Run together (or as close as I could get to pushing enter at the same time):
1 Thread 5000 Work Units - 99.5112sec
10 Threads 5000 Work Units - 56.8777sec
This is the meat of the question. When you run 10 threads + 1 thread, they all seem to be scheduled equally. The 10 threads each took 1/10th longer (because there was an 11th thread running) while the other thread took almost twice its time (really, it got 1/10th of its work done in the first 56sec, then did the other 9/10ths in the next 43sec...which is about right).
The result: Window's scheduler is fair on a thread level, but not on a process level. If you make a lot of threads, it you can leave the other processes that weren't smart enought to make lots of threads high and dry. Or just do it right and us a thread pool :-)
If you're interested in trying it for yourself, you can find my code:
The scheduling overhead could make the app with 10 threads slower than the one with 1 thread. You won't know for sure unless you create a test.

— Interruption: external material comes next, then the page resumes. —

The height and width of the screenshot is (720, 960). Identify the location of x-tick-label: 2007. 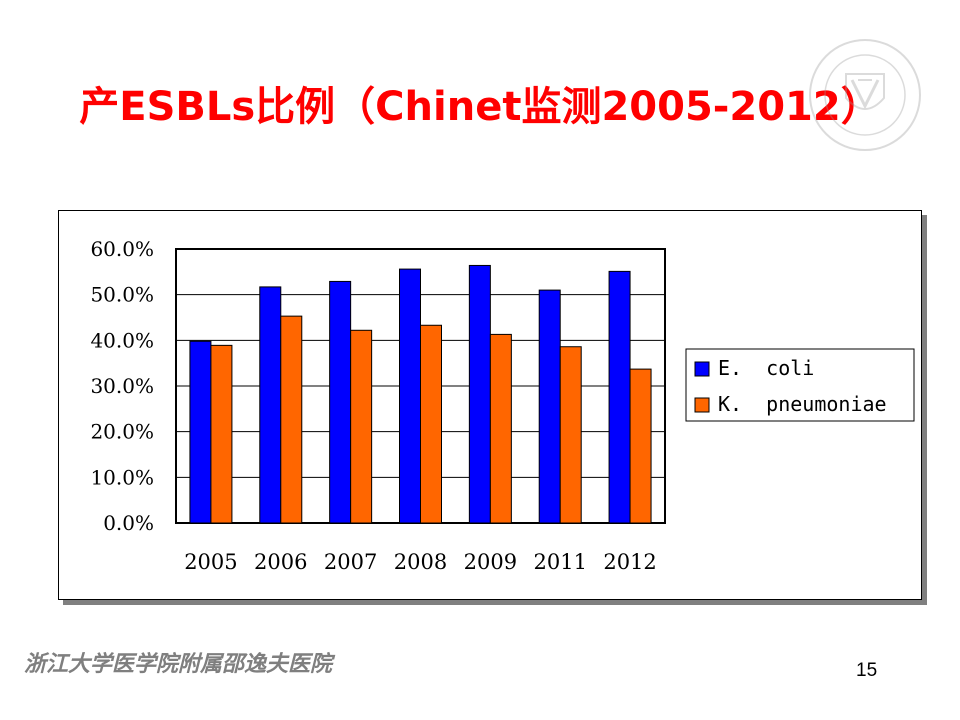
(350, 562).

For some background on multithreading see
This might very well depend on the operating system scheduler. For example, back in single-thread days the scheduler knew only about processes, and had measures like "niceness" to figure out how much to allocate.
In multithreaded code, there is probably a way in which one process that has 100 threads doesn't get 99% of the CPU time if there's another process that has a single thread. On the other hand, if you have only two processes and one of them is multithreaded I would suspect that the OS may give it more overall time. However, AFAIK nothing is really guaranteed.
Switching costs between threads in the same process may be cheaper than switching between processes (e.g., due to cache behavior).
One thing you must consider is wait time on the other end of the transaction. Having multiple threads will allow you to be waiting for a response on one while preparing the next transaction on the next. At least that's how I understand it. So I think a few threads will turn out better than one.
On the other hand you must consider the overhead involved with dealing on multiple threads. The details of the application are important part of the consideration here.